И мы практиковались. Каждый день Эстебан превращался в Эстебандидо, хоть он и не любил играть плохого парня.
– Только ради практики, – сказал он, – Только ради тебя, güerita. Тебе нравится это? Ууууу-яяяя! Готова? На счет пять.
5, 4, 3, 2, 1…
– Нет, нет, нет, – он замотал головой. – Тебе нужно издавать звук.
– Ууу-ааа!
– Нет, Скай. Как кошечка. Ууу-яя! Пару раз мне удалось уложить Эстебана на спину, и его глаза сияли восторгом.
– Ты не так уж и плоха для девчонки, – сказал он.

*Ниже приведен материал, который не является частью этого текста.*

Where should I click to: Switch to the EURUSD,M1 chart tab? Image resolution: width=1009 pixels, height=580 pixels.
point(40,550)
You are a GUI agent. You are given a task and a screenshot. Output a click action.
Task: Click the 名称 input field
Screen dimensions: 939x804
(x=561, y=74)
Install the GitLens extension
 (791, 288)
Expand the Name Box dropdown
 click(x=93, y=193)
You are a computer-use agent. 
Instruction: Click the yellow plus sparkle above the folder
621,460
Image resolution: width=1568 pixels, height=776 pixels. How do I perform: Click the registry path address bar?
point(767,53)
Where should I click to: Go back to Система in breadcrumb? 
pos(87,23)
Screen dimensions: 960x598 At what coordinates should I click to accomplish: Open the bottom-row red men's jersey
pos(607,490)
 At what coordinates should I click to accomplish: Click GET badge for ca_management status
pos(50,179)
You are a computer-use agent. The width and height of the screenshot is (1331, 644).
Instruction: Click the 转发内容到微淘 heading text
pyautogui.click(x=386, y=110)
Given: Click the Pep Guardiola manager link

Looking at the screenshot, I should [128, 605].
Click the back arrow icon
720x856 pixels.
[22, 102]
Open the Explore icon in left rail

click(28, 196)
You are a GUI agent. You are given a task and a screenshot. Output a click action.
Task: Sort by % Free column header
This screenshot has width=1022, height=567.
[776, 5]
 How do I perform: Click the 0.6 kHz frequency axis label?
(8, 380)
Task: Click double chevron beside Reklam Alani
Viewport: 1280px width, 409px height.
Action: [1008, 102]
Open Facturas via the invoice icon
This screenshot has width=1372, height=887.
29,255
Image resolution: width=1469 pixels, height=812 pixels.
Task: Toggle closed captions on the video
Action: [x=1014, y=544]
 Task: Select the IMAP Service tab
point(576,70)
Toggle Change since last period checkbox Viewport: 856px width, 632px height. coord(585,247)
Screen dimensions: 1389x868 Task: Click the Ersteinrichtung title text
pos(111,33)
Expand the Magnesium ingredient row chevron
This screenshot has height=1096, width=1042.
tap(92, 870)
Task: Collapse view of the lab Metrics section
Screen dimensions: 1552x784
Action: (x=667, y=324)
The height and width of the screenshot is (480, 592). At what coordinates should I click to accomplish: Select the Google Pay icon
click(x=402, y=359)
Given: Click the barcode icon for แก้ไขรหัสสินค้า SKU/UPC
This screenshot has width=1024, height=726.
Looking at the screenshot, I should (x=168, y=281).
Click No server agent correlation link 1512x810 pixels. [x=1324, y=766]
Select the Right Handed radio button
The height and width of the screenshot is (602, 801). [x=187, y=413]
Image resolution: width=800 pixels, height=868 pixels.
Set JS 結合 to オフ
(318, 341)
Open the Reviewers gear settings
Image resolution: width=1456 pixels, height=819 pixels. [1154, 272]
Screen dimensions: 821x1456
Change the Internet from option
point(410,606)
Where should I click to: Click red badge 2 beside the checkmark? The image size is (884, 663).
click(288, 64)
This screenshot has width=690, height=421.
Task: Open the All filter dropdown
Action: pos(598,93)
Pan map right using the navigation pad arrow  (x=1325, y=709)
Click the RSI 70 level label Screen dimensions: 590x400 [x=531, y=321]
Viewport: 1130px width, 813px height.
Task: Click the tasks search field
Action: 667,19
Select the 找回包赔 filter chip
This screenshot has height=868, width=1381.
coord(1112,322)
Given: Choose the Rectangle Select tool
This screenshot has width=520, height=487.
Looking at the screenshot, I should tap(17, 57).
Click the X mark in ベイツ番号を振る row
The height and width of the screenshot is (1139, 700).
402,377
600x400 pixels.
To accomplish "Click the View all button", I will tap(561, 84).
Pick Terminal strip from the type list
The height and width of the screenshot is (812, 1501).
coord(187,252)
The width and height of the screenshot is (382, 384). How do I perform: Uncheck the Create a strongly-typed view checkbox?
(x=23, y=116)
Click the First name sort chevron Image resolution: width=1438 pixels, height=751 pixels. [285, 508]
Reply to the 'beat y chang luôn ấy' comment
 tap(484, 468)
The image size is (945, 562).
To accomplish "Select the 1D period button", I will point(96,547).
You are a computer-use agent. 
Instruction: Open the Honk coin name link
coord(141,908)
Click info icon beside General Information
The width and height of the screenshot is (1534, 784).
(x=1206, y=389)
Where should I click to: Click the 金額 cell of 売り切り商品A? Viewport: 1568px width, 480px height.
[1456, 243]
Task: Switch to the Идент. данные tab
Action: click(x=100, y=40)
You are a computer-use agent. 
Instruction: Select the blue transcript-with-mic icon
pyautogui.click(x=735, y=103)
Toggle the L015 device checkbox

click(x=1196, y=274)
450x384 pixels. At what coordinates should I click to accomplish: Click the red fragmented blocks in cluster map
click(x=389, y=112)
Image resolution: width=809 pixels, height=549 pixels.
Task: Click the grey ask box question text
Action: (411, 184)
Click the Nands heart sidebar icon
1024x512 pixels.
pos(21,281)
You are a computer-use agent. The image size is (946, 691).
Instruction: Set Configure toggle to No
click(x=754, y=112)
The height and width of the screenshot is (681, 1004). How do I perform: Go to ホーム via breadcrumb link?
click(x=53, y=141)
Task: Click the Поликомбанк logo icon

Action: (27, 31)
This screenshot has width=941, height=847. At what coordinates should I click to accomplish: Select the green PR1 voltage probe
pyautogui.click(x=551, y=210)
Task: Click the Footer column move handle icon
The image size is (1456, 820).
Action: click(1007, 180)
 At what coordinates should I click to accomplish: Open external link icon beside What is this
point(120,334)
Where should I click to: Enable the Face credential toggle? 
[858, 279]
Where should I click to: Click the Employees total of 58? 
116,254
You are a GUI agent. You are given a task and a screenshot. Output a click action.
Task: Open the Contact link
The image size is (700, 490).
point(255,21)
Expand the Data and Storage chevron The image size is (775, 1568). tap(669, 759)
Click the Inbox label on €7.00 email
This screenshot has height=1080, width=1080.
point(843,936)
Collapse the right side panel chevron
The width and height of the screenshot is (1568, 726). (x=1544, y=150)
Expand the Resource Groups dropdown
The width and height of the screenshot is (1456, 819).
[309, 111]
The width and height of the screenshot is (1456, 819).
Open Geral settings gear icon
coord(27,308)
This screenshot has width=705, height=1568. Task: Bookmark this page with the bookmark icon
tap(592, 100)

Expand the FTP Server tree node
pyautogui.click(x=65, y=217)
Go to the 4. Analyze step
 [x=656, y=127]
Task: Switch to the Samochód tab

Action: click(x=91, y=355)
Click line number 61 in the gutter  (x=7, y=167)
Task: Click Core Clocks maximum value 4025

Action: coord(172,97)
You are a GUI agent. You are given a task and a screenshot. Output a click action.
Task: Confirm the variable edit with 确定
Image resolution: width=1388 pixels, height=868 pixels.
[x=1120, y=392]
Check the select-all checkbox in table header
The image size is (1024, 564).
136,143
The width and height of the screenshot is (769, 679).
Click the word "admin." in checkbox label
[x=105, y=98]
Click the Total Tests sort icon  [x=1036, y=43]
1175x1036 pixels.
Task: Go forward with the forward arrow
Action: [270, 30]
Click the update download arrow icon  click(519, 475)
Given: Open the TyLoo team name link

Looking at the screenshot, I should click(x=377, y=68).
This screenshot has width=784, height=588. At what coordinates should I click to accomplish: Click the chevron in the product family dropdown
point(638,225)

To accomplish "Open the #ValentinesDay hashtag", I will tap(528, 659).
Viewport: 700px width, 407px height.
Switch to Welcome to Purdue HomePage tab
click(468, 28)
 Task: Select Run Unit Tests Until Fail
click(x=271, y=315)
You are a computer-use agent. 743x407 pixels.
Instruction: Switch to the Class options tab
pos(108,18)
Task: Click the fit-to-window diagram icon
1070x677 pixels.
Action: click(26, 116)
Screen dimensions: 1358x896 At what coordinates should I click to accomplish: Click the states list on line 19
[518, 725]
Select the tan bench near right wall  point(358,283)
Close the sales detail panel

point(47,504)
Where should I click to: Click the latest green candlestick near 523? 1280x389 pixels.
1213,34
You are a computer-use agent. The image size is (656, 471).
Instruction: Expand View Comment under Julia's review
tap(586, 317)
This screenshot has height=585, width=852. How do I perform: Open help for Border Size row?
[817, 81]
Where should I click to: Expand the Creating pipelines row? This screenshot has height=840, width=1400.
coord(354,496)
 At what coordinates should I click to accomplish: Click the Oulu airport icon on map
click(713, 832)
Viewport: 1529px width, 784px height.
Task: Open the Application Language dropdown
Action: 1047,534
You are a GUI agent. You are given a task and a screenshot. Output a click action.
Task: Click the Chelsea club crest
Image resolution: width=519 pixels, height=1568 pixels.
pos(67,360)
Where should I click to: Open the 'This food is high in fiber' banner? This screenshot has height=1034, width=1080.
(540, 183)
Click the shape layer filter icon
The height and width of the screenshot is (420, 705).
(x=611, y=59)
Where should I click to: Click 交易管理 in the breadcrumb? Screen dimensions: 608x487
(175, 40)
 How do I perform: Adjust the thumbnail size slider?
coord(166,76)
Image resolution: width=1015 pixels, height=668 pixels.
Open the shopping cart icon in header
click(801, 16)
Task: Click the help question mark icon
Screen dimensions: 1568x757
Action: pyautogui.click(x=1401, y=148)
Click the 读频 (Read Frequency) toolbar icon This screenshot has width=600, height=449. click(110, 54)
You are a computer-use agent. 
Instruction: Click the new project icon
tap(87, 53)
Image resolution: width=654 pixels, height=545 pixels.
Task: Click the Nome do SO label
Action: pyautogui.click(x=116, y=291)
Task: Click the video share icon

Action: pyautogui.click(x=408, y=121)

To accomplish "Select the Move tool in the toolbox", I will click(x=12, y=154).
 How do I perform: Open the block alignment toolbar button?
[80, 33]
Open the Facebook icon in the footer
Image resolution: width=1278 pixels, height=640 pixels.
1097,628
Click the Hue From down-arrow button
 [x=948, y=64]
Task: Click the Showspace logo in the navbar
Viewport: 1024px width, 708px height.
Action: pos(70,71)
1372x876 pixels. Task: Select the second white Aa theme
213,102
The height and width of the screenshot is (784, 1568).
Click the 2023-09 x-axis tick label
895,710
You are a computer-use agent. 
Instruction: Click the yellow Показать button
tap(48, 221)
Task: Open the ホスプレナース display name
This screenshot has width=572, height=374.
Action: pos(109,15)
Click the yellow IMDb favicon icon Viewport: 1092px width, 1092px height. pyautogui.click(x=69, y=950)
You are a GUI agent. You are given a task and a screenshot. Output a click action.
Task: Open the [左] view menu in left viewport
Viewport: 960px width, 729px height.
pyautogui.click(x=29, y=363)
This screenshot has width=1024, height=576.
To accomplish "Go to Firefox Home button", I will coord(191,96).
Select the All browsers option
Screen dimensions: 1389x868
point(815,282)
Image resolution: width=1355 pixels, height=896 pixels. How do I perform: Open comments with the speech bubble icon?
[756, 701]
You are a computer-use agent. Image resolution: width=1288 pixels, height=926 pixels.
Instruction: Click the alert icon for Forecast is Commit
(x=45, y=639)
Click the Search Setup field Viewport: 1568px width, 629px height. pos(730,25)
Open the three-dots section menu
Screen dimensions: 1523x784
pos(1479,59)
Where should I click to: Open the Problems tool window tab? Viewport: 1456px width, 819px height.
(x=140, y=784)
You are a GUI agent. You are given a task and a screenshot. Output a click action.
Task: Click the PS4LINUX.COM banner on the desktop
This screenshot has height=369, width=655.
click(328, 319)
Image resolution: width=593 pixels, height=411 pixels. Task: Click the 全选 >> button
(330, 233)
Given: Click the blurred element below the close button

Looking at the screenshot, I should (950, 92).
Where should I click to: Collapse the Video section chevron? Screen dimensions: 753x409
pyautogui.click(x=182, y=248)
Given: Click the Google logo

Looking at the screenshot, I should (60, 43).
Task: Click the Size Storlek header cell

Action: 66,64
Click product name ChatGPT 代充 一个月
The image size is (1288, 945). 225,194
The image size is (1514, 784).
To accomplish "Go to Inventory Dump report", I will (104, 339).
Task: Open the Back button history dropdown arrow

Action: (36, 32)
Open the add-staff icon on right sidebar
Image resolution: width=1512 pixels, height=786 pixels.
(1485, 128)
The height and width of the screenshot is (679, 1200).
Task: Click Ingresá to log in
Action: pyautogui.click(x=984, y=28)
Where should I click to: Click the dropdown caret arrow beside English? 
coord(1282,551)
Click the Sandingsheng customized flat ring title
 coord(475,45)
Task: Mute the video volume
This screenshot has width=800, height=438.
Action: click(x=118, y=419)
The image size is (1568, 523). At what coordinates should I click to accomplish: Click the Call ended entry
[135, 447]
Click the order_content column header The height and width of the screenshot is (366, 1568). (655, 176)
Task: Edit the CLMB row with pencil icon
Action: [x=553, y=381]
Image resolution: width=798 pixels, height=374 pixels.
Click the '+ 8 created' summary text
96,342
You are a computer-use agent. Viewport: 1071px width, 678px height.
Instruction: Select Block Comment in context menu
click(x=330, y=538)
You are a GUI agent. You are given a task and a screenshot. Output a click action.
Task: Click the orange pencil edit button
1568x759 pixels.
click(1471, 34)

Мы лежали в тени дерева, глядя на небо. Ветви дерева были усыпаны гроздьями нежных цветов, словно желтые кружева спадали вниз с коричневых рук.
– Я принесу тебе пирог завтра, – сказала я.
Он кивнул и убрал волосы со лба.
– Надери ему задницу, если он что-то учудит, ладно?
Я сжала его пальцы и улыбнулась.
Эстебана не позвали на вечеринку по случаю моего дня рождения, а Гидиота позвали. Как и всех остальных детей, которые учились вместе со мной у мисс Эдмондс. Там был волшебник, клоун, грузовик с мороженым и пиньяты. Серебристые и розовые шарики были по всему саду. Я задула девять свечей, пока мой отец сходил с ума со своей камерой.
– Подожди. Не получилось. МаМаЛу, можешь зажечь свечи снова? Скай, помедленней в этот раз, – сказал он.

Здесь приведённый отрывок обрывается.